:: GIVEN EXERCISE ::
How many lines of the records contain the word "icon", counting only matches in the same case? Reply with the number alone.

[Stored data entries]
# # #
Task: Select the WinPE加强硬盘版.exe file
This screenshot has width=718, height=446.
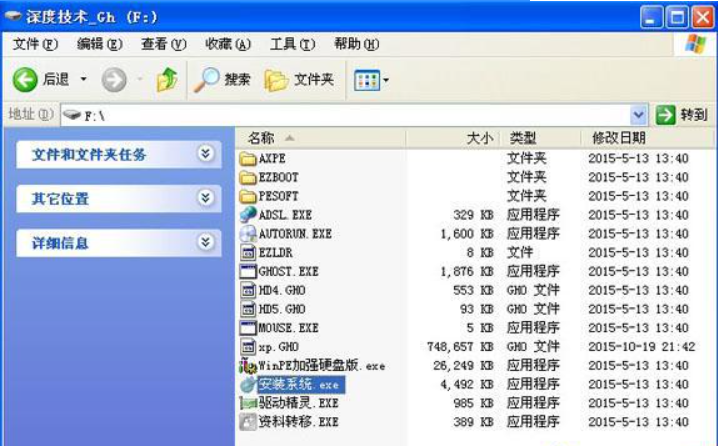Action: [312, 365]
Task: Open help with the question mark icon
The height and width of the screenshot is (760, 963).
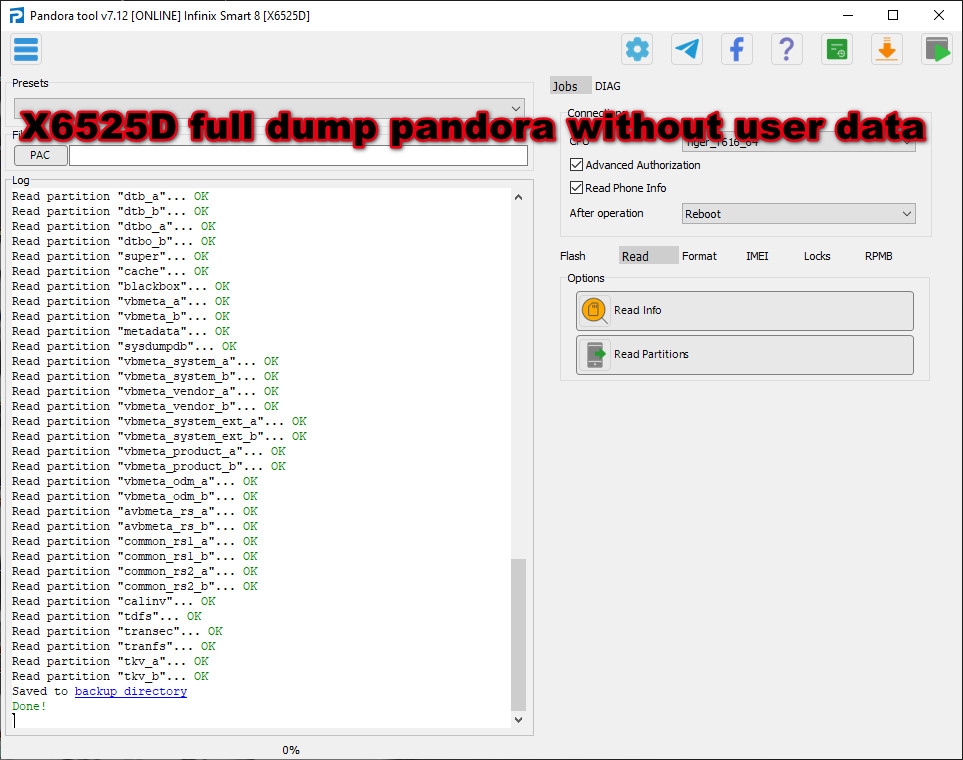Action: tap(787, 49)
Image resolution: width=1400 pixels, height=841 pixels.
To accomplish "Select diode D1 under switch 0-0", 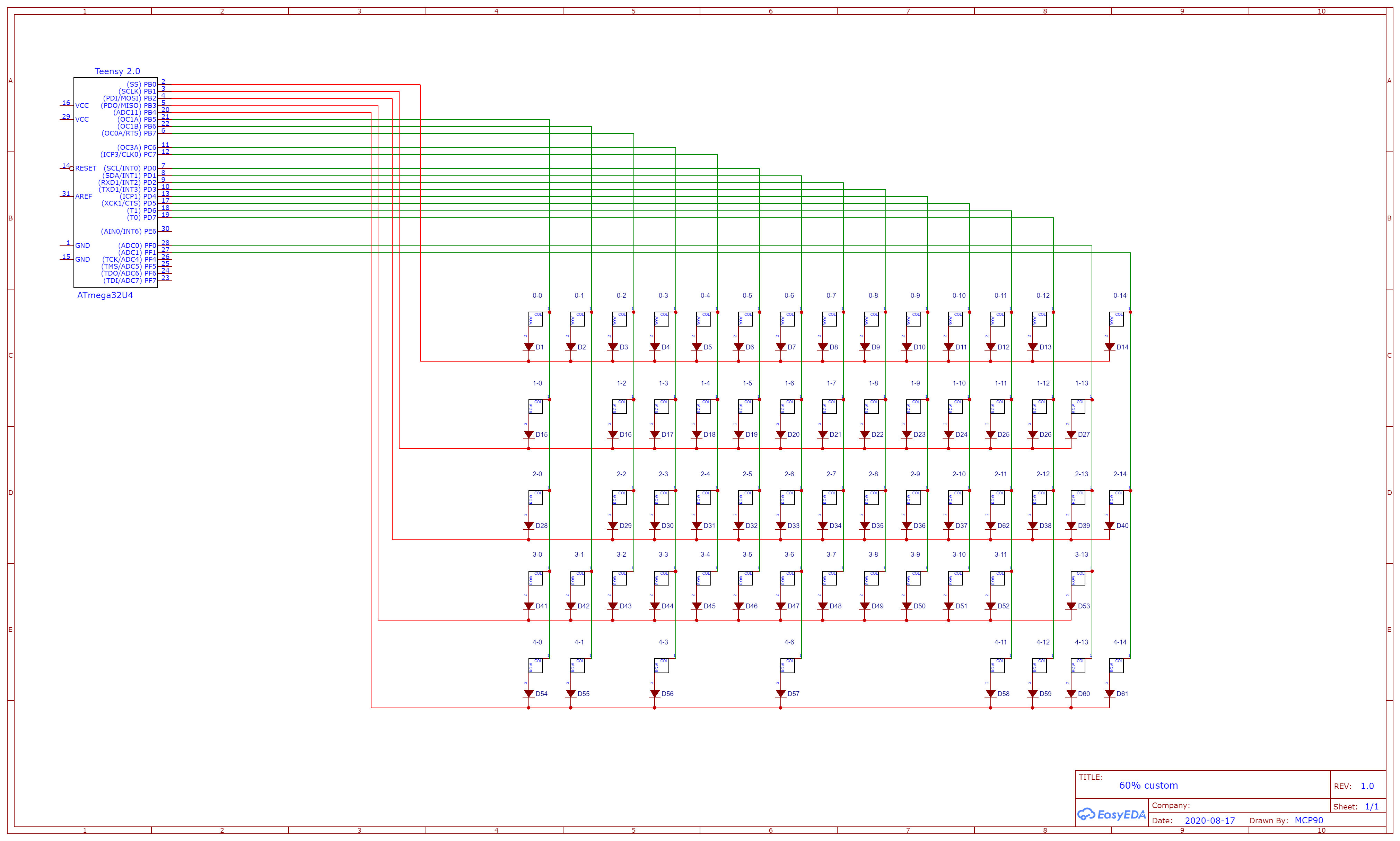I will point(530,347).
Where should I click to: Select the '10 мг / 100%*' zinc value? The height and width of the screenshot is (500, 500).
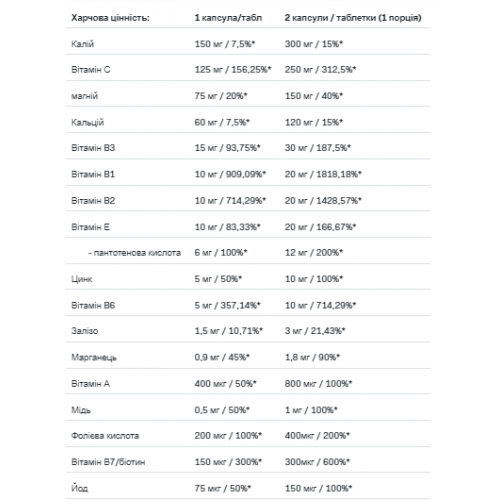coord(313,279)
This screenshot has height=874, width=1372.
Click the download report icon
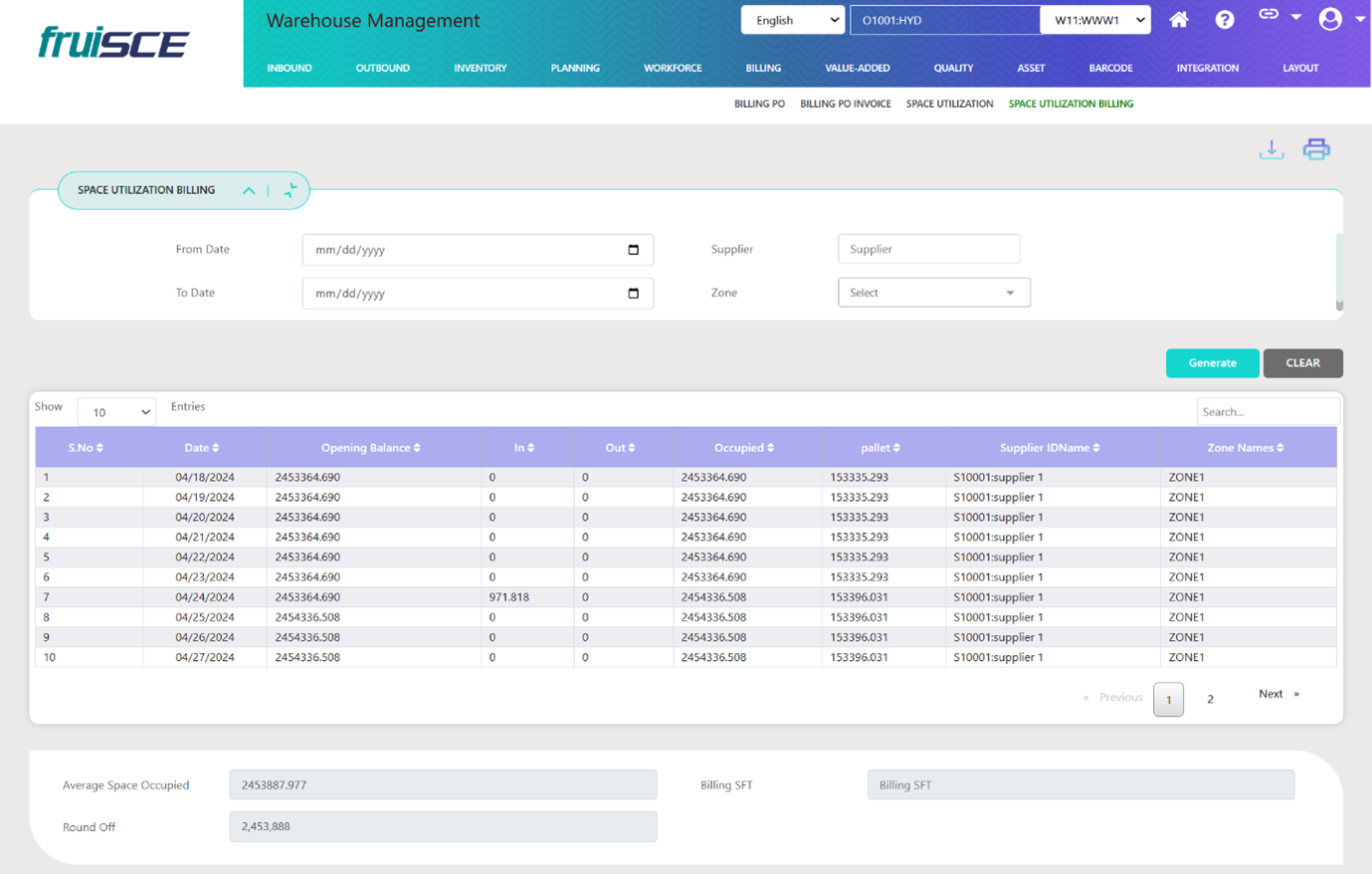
# # #
:: EXERCISE SOLUTION ::
2